Supplied material Block Start

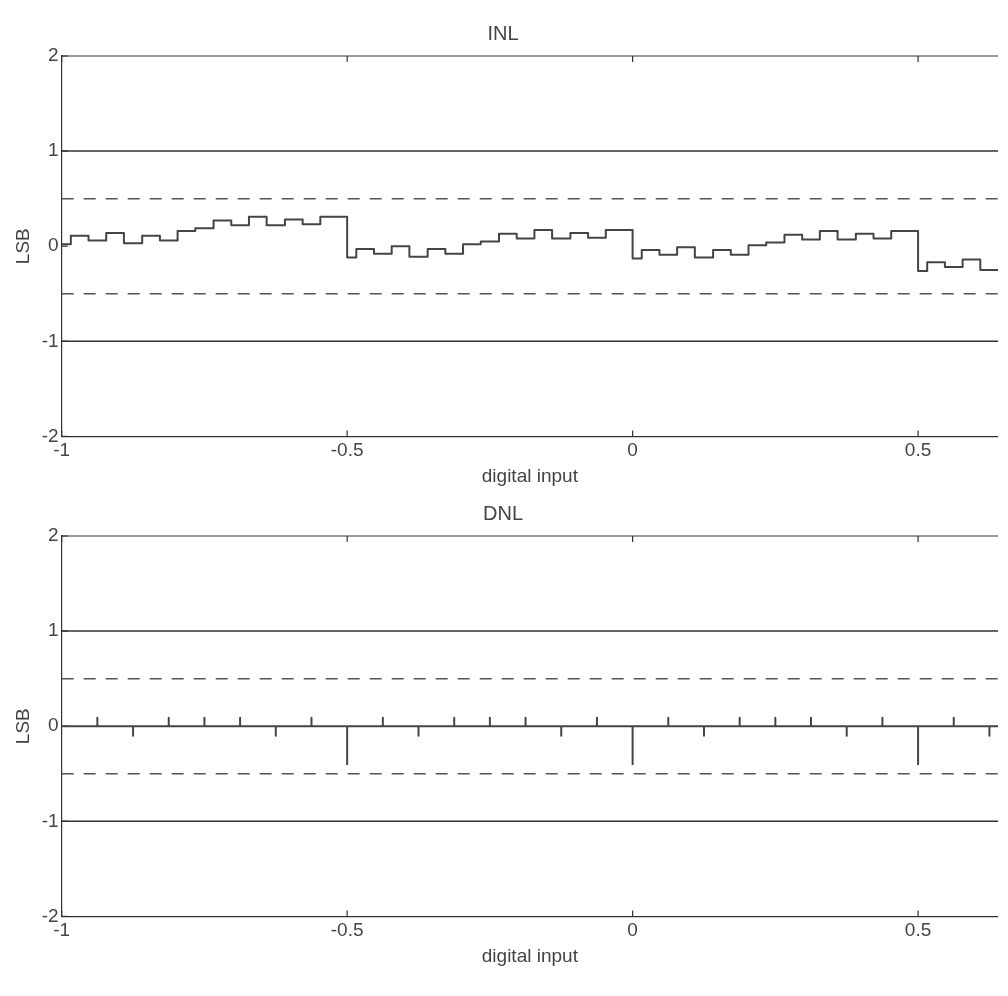 Image resolution: width=1008 pixels, height=996 pixels. What do you see at coordinates (503, 32) in the screenshot?
I see `chart-title: INL` at bounding box center [503, 32].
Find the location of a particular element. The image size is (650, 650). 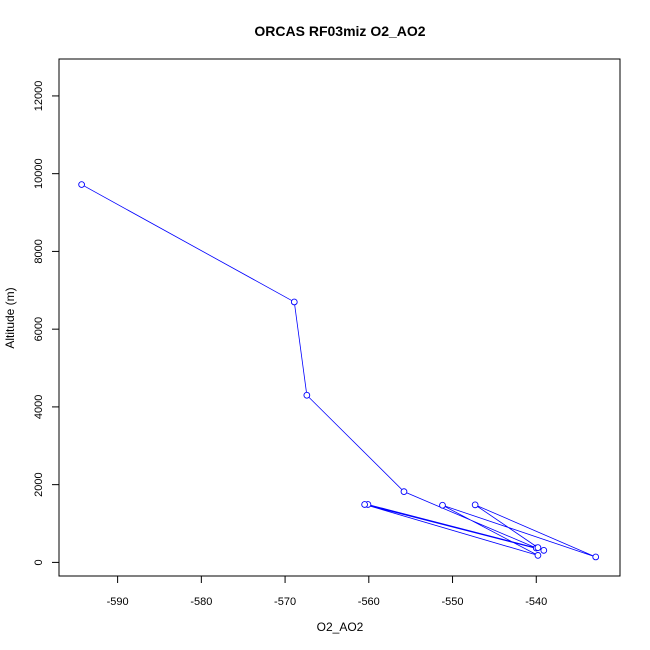

x-axis: -590 -580 -570 -560 -550 -540 is located at coordinates (327, 592).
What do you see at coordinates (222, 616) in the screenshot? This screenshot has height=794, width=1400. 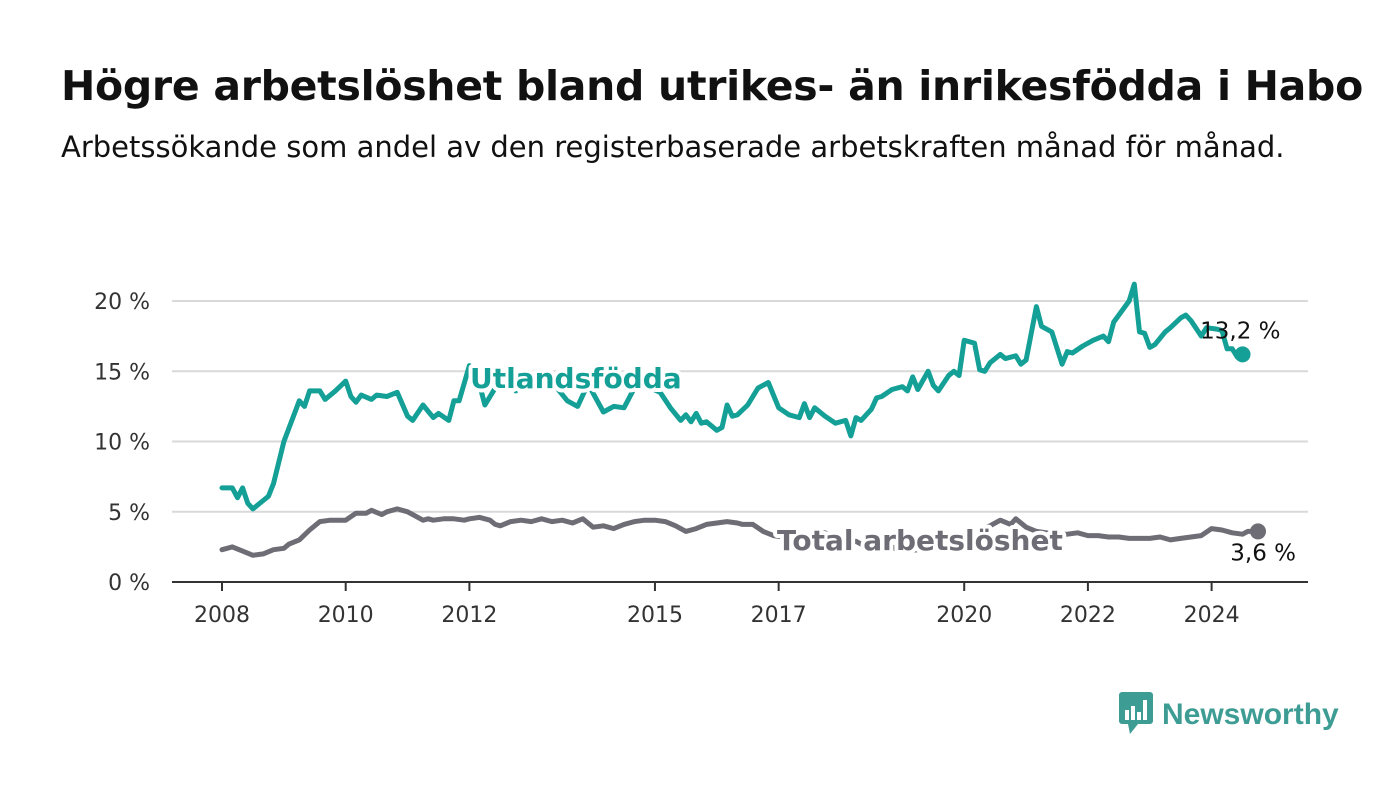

Supplied material Block End

> What the exercise asks
Copy every one of the records above word for word, leaving out the pictures.

> Reply
 Image resolution: width=1008 pixels, height=996 pixels. What do you see at coordinates (503, 32) in the screenshot?
I see `chart-title: INL` at bounding box center [503, 32].
Find the location of a particular element. The image size is (650, 650). 

x-axis: -590 -580 -570 -560 -550 -540 is located at coordinates (327, 592).
What do you see at coordinates (222, 616) in the screenshot? This screenshot has height=794, width=1400. 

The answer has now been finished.